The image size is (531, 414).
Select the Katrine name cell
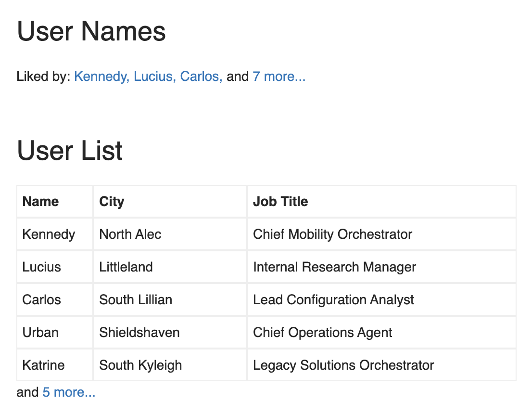pos(43,365)
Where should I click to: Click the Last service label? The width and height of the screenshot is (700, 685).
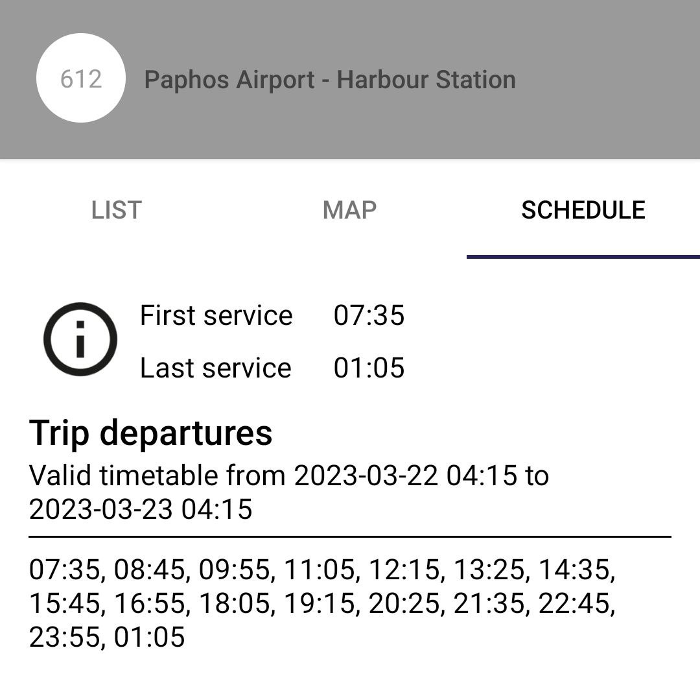pos(215,368)
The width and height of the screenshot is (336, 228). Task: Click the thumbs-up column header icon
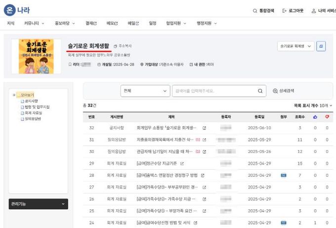click(315, 117)
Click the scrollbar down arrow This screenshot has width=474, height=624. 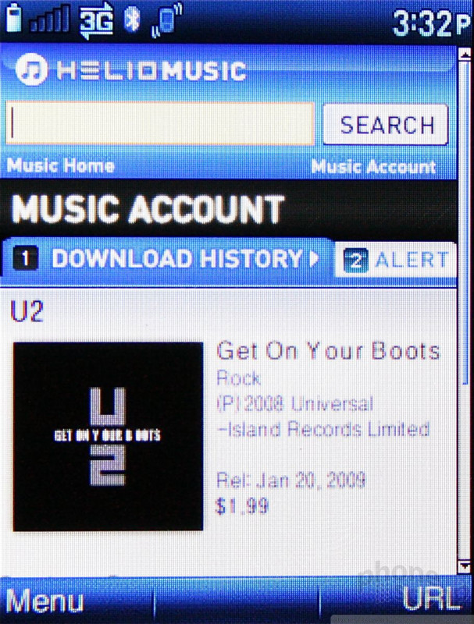pos(465,566)
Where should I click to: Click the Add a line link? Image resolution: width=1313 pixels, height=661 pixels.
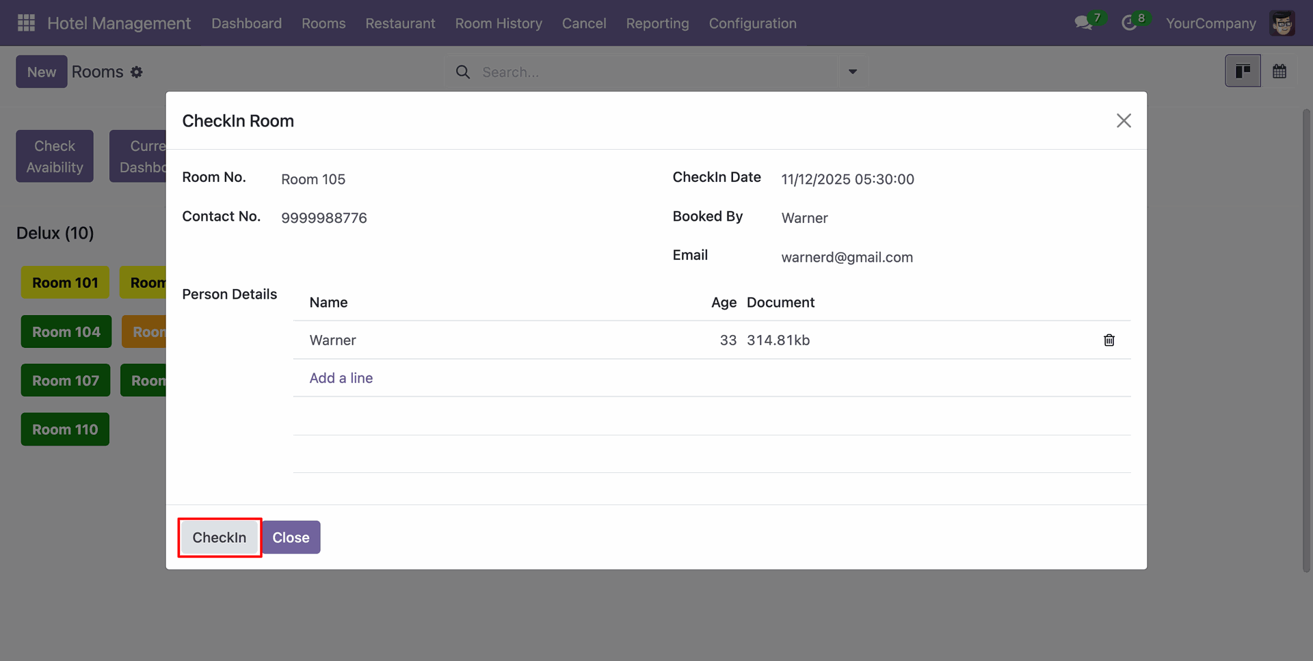tap(341, 378)
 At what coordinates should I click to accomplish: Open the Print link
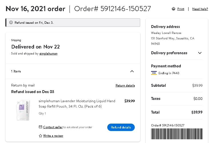[x=181, y=9]
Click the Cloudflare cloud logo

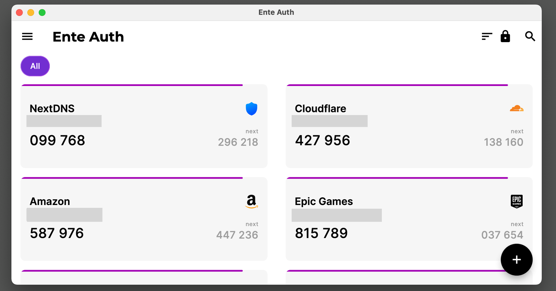(x=517, y=109)
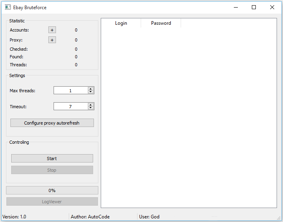Maximize the application window

coord(254,7)
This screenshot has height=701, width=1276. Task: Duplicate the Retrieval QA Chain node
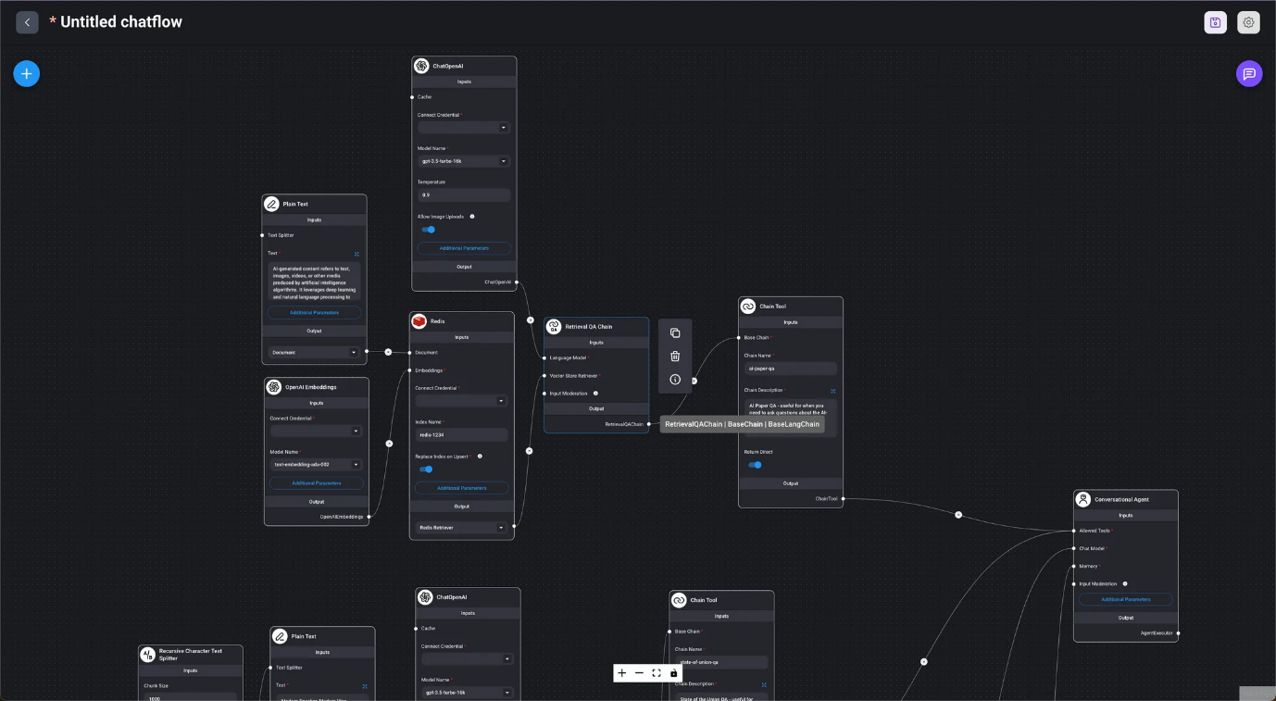[x=675, y=333]
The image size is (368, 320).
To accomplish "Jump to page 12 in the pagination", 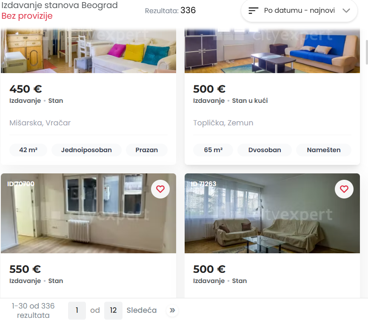I will click(x=113, y=310).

━━━━━━━━━━━━━━━━━━━━━━━━━━━━━━

Among the lines above, find those holding "size" and copy each one.

The image size is (531, 414).
The image size is (368, 320).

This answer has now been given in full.